Skip to main content

Section 33.1 First attempt at derivative-free minimization

The intuitive picture of steepest descent (the gradient method) is a drop of water sliding down the graph of a function under the force of gravity: the water follows the steepest way down. The intuition of the Nelder-Mead method is a geometric shape like a triangle or a tetrahedron tumbling down a sloped surface. In two dimensions, the shape is a triangle, in three dimensions it is a tetrahedron; in \(n\) dimensions it is an \(n\)-dimensional simplex, meaning \(n+1\) points that are not contained in any hyperplane. To keep the explanation simple, we focus on the case \(n=2\text{.}\)

Given a triangle \(ABC\) in \(xy\)-plane, we evaluate the function \(f\) at its vertices. The vertex with the largest value of \(f\) (for example, \(C\)) might get replaced by its reflection. One could imagine reflecting \(C\) about the opposite side \(AB\) by dropping a perpendicular line from \(C\) onto \(AB\) and following it. However, this kind of reflection is not invariant under linear transformations of \(xy\) plane, such as the scaling of coordinates. The Nelder-Mead method uses reflection about the midpoint of \(AB\text{.}\) The midpoint can be computed as \(M = (A+B)/2\text{,}\) and then the reflected point is

\begin{equation} R = 2M - C \label{eq-nm-reflection}\tag{33.1.1} \end{equation}

However, it would be pointless to replace \(C\) by \(R\) if this did not make the function smaller. So the replacement only happens if \(f(R)\lt f(C)\text{.}\) Otherwise the program stops and reports the center \((A+B+C)/3\) of the last computed triangle as an approximate point of minimum. This is a “reflection-only” version of the Nelder-Mead method.

Minimize the function

\begin{equation} f(\mathbf x) = x_1^4 + x_2^2 - \sin(x_1+x_2)\label{eq-objective-function-sine}\tag{33.1.2} \end{equation}

using the reflection-only version of the Nelder-Mead method. Use a random starting point randn(2, 1) as one vertex \(A\) of the initial triangle, and let other vertices be \(A+h\mathbf e_1\text{,}\) \(A+h\mathbf e_2\) with small \(h = 0.01\) (this makes a small right isosceles triangle). Plot the path of the search.

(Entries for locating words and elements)
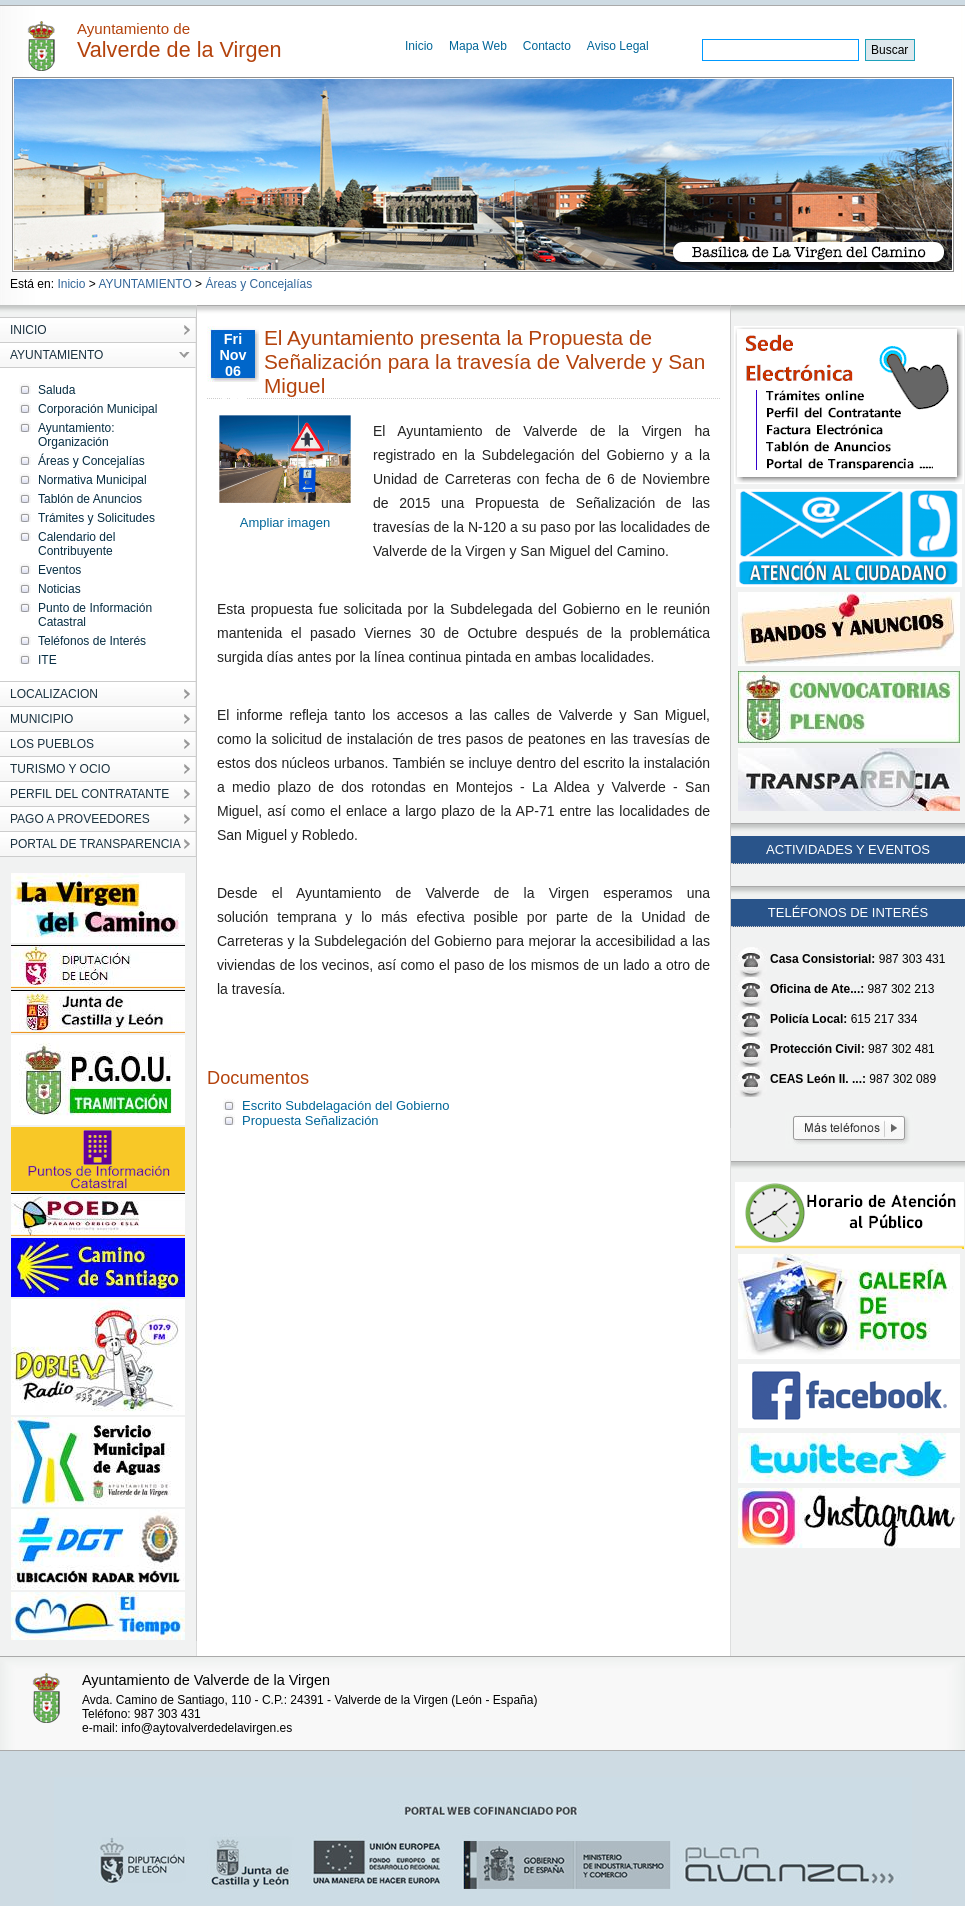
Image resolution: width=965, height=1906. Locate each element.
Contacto (547, 46)
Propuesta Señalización (310, 1120)
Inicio (419, 46)
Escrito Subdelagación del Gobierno (345, 1105)
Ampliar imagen (285, 522)
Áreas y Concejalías (258, 284)
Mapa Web (478, 46)
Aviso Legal (618, 46)
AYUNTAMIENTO (144, 284)
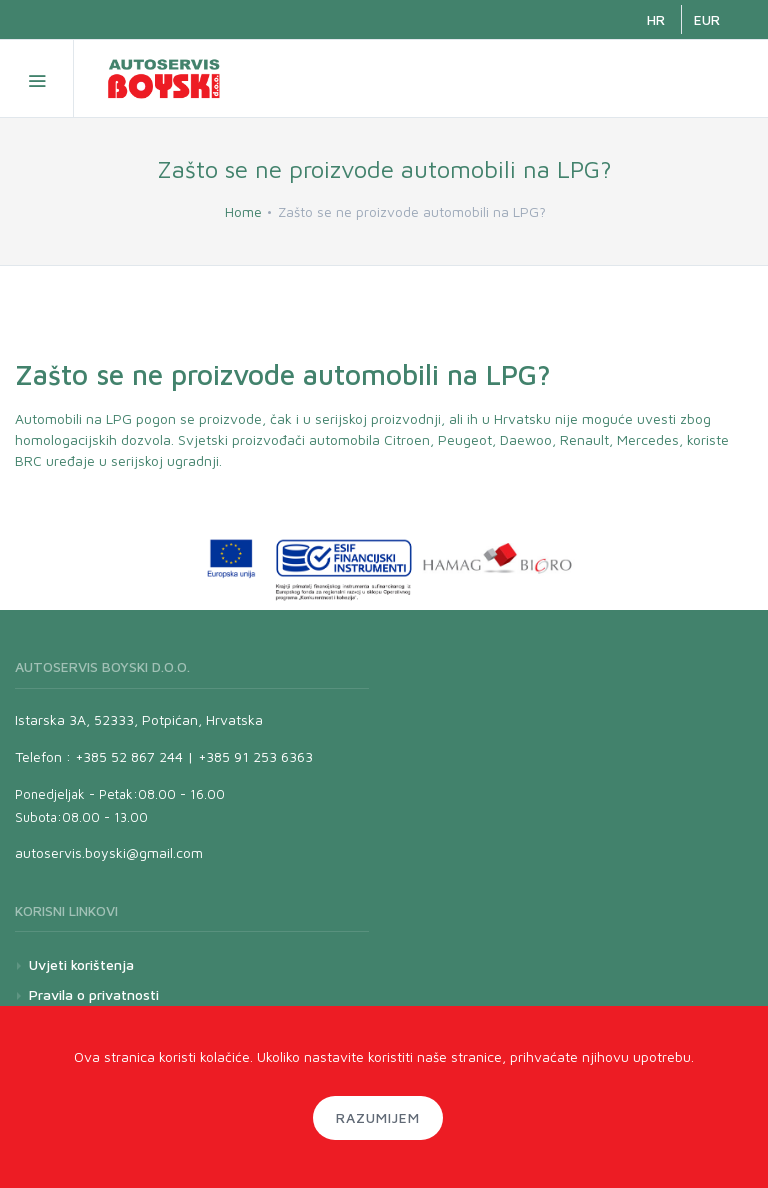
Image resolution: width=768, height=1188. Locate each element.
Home (243, 211)
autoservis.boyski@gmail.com (109, 852)
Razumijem (378, 1117)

Problem to work on> Print the stretch of the Nelder-Mead text from "However, it would" through "of the search.", copying it word for word.

Reply to the task>
However, it would be pointless to replace \(C\) by \(R\) if this did not make the function smaller. So the replacement only happens if \(f(R)\lt f(C)\text{.}\) Otherwise the program stops and reports the center \((A+B+C)/3\) of the last computed triangle as an approximate point of minimum. This is a “reflection-only” version of the Nelder-Mead method.

Minimize the function

\begin{equation} f(\mathbf x) = x_1^4 + x_2^2 - \sin(x_1+x_2)\label{eq-objective-function-sine}\tag{33.1.2} \end{equation}

using the reflection-only version of the Nelder-Mead method. Use a random starting point randn(2, 1) as one vertex \(A\) of the initial triangle, and let other vertices be \(A+h\mathbf e_1\text{,}\) \(A+h\mathbf e_2\) with small \(h = 0.01\) (this makes a small right isosceles triangle). Plot the path of the search.